I never did find the naughty bits there I wanted!

When I was a kid, I went to a used bookstore called the Apollo. It was just across the boulevard on 18th Street, next to the music store where I got my Schirmer classical sheet music. It was a classic of its type: dark, confused, and full of toppling piles of paperbacks and magazines.

For a kid with only small amounts of kid money, it was paradise. I could get a big fat read for fifty cents. And the disorganization was really a plus. A visit to the Apollo meant strange finds and surprises, even if the surprise was a mechanical engineering manual from 1903 wedged in the “Occult” section.

Used bookstores are overstocked with the last few decades’ bestsellers in paperback, and the last generation’s bestsellers in hardback. You can always see who’s dying now by looking through old hardbacks. At the time, it was clear that the generation that read A.J. Cronin’s The Keys to the Kingdom and lots of Dreiser had just kicked the bucket. The paperbacks were a mix of 1960s radicals, 1960s radical reactionaries, 1960s freakouts, 1970s aquarium bubbleheadism, 1970s sexytime explosions, and 1970s thrillers. Since those were great decades for sf, I bought a lot of science fiction there too.

This is also where I met Madman Moriarty. He was an employee at the store and was… colorful. More than once he showed up in full 19th century Scots military finery including kilt, tam o’shanter, and assorted belts and medals. Civil war regalia occurred as well. He drifted in and out of a Scots accent. At 13 years old I had no tools for dealing with him, so I just listened as he described his war reenactment club’s activities, the glory of Scotland and the Scots fighting man, and many details of military life. He lived to correct small errors in his areas of expertise, but there weren’t many people breezing in from the Costa Mesa small business district to talk about Wallace’s last battle or the proper method for throwing a World War I German “potato masher” grenade.

Much later in life I realized that the 5149.5 stalker guy who hounded red_maenad at the bookstore and the over-the-top Scotsman who accosted vegemitelover and bruisedhips at the swap meet were the same affable madman who had delighted and terrified me 25 years before.

While I was in Los Angeles the Apollo moved from 18th street to a trailer in the parking lot next to Hi-Time Liquor. Nothing else changed. Over the years I bought some wonderful books there, including old recipe collections, vintage periodicals, and complete editions of both Pepys’ diaries and Burton’s Arabian Nights.

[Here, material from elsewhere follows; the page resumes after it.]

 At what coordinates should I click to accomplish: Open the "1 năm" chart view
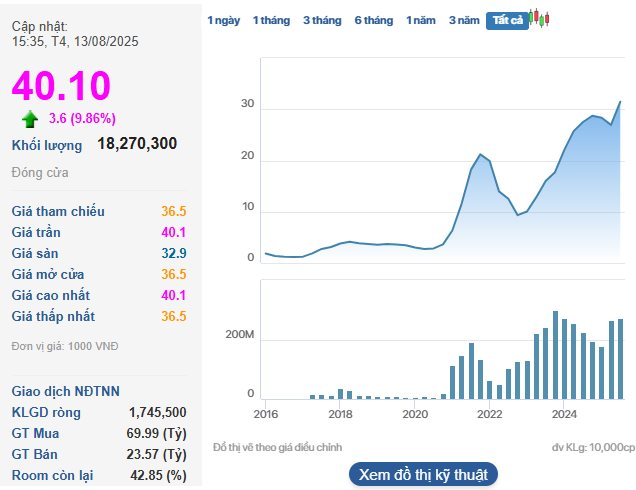pos(421,20)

They’re closing now. After 44 years they’re packing it in, selling as many books as they can, and putting the rest on the Internet.

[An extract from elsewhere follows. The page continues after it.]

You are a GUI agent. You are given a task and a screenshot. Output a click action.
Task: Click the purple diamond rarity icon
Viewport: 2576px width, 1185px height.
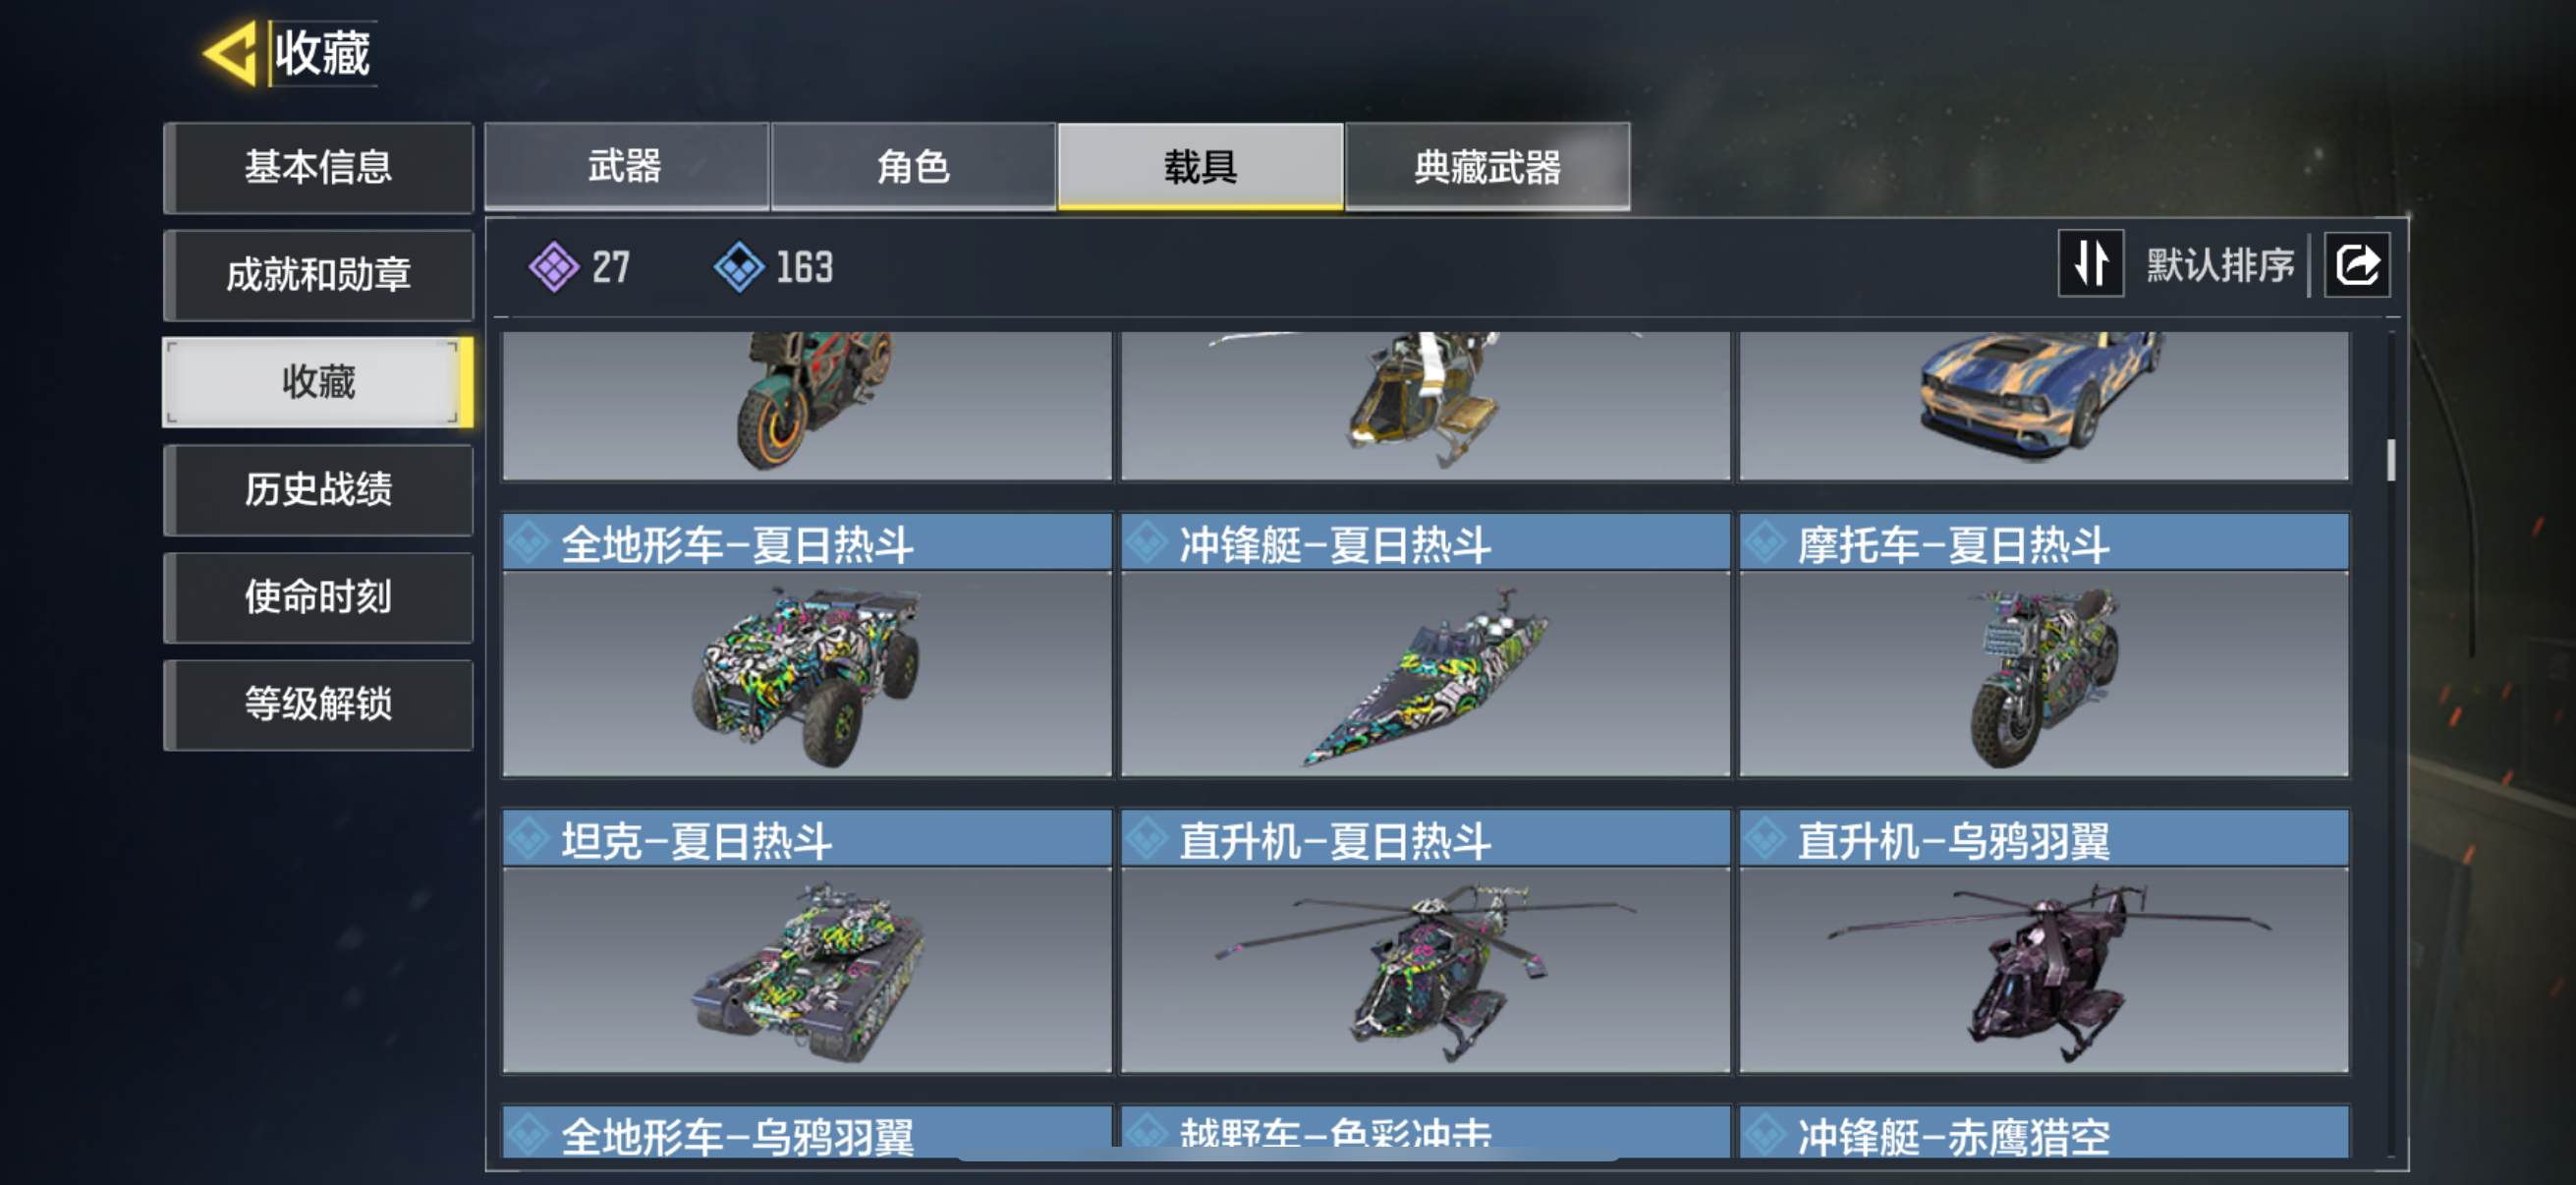[553, 267]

If you’re local, drop by and say hi and pick up a crappy paperback or two.

7 thoughts on “I never did find the naughty bits there I wanted!

  1. mechanical engineering manual from 1903 wedged in the “Occult” section
    and who’s to say that was miscategorized? 😉

      1. ia ia internal combustion ftagn
        Adjust the tire pressure carefully or unspeakable horrors will result, and in the meantime your rumble seat will be full of cephalopods.

  2. That bookstore has a name?!?!
    Kim and I checked it out for the first time ever, and were amazed and almost walked out with a bunch of stuff until thought about the logistics of getting it all home. It’s weird–in all the time I lived there, I wanted to go in, but never really had the time when I was around (for Hi-Time) and never really made a special trip just for the bookstore.

  3. Ah, Mr. Moriarity…
    How good it is to see you, my old boy.
    Seeing as how I too worked in a bookshop within 100 miles of OC, I’ve had a couple encounters with Bill as well. The one time I remember he was clad in a delightful mix of Scots, Prussian, and Klingon, which put my alarms at Defcon 1 and I made a hasty escape to the stockroom.

  4. Re: That bookstore…
    Oh man, yeah. I remember Fuck You: Newport Harbor High! It had a wonderful attack on our creationist biology teacher. Got you in a lot of trouble, as I recall.